Tough lesson to learn, those are the ones that you grow the most from. I've had a few tough lessons in my investing career and the scars to prove it. You just have to take the hits and keep moving forward. <insert cutscene from Rocky 6 where he's telling his son to take the hits and move forward>
Thanks for sharing this. I am sorry things worked out poorly and hope you still make money. I appreciate this story though because too often on here, this site is littered with incomplete stories of success, which paints a picture that everything is rosy and easy in the land of REI.
Sounds like this was your first seller finance deal. What did your screening process look like when lining up your buyer? Did you do the standard Criminal Background Check, Credit Check, Eviction Report for all 50 states along with monthly salary 3x PITI?
Curious if proper screening could have avoided this one or if screening was done, but this happened to be that small percent chance where the stars lined up and disaster struck.
Having this happen, have you since implemented any new screening measures from red flags you saw after the fact that may prevent this from occurring again?
Or a more generic question is do you have any lessons learned from this that may help going forward?
One lesson that I see is that a larger down payment is required for a seller finance deal if you are on the seller end due to the extra expense of foreclosure. Lower down payment is a better candidate for Lease Options.
That being said... Typically you want to do longer lease options if your the buyer and shorter 1 yr lease options if your the seller. You mentioned doing a 4 yr lease Option... Curious why a 4 yr on the exit?
I was thinking... lets say you need 20% down for a seller finance deal but your buyer isn't there yet. You could take 5% Option Consideration down and then have them renew annually with an additional 1-5% until they have the 20% required. Then they execute their option to buy using the Option consideration as their down payment and you seller finance the remainder.
This gives you multiple years up front of rental income, proof of their ability to pay, easier to come up with down payment, increases your spread from the underlying loan and makes the deal more solid and profitable over the long run.
Just an idea, interested in hearing your thoughts on it.

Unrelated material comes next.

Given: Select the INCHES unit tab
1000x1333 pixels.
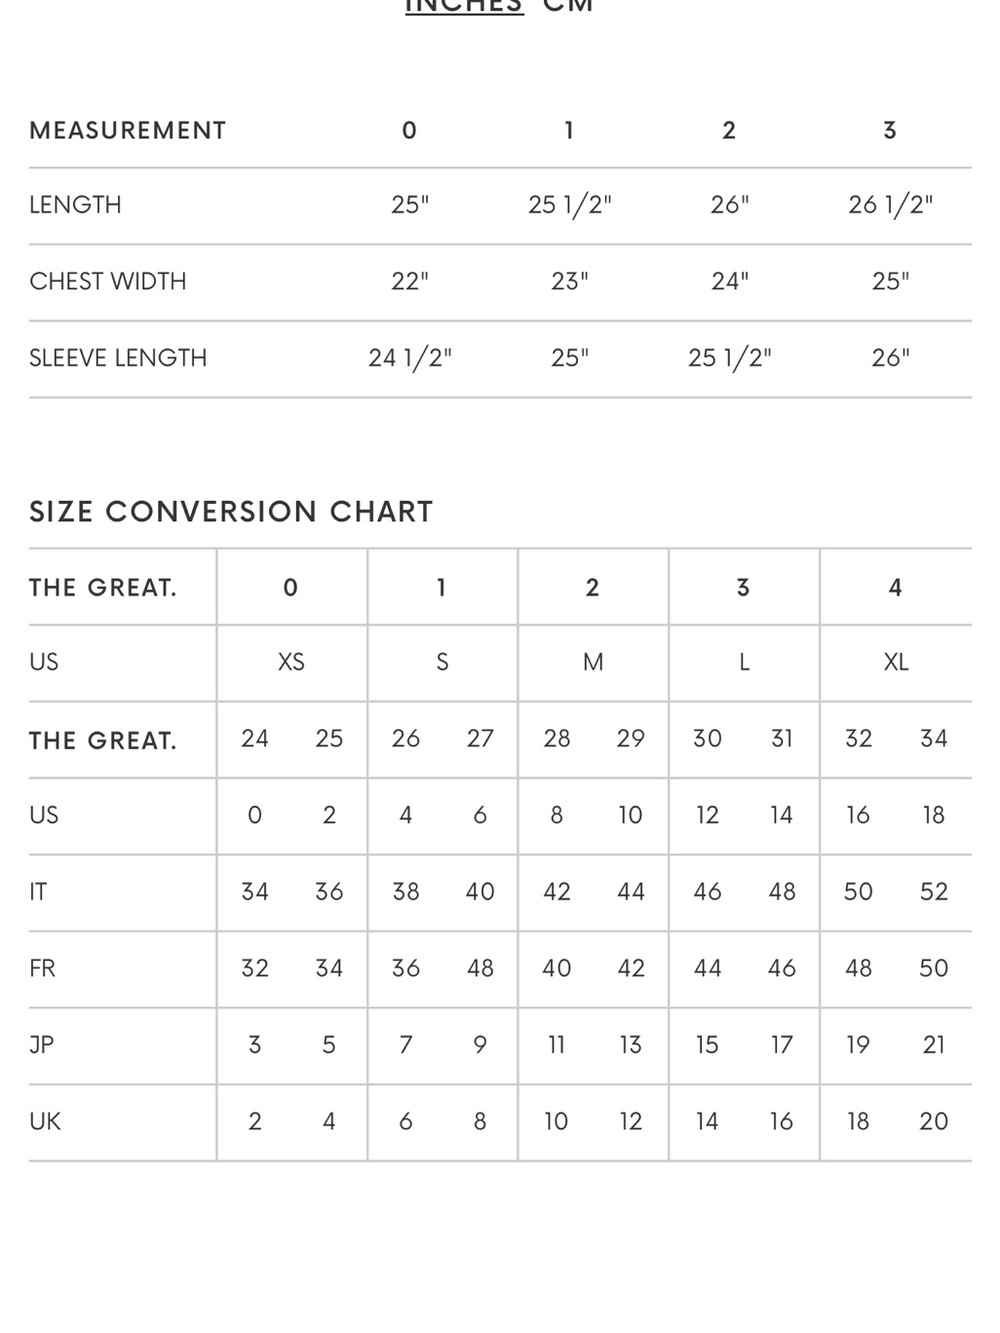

@Jeff V. we actually worked with a lender friend of ours who is a mortgage broker who qualified the buyer. So I’m sure he went through is regular process of qualifying as he does with other buyers. These buyers had the down payment and made a sufficient amount of income so they qualified. However, they did not have a home owner mentality of taking care of the home and they trashed the place and stopped paying which lead to the foreclosure and eviction. That was a lengthy process so now we are now just primarily doing lease options which has a much shorter time frame to evict if a tenant stops paying compared to seller finance.
So after the foreclosure and eviction we had to rehab the house which cost about 40k. I did what we usually do with our deals and I had a private money lender come in with the rehab money to learn the process and make 10% APR on his money during the deal.
The rehab started in March we finished it in May or June. Here are some pics.
We found a tenant buyer to come in with a $3900 option fee at $1250 a month to buy the property at $160k. We just refied the property and I was able to pay off the private money lender along with his interest and we paid off the first loan and I was able to get about 25k back after the refi and the property still cash flows around $200 a month.
What didn’t start off well, and then got worse, has become great little cash producing property.
@Jeremy M. With the option the tenant can exercise the option at any time between now and within the next 4 years at the price of 160k.
@Shiloh Lundahl looks great!!
Man, oh man! It ended up working out. A lesson learned with upside. That's great. Anxious to see more! Of course, hopefully ones with tremendous upside!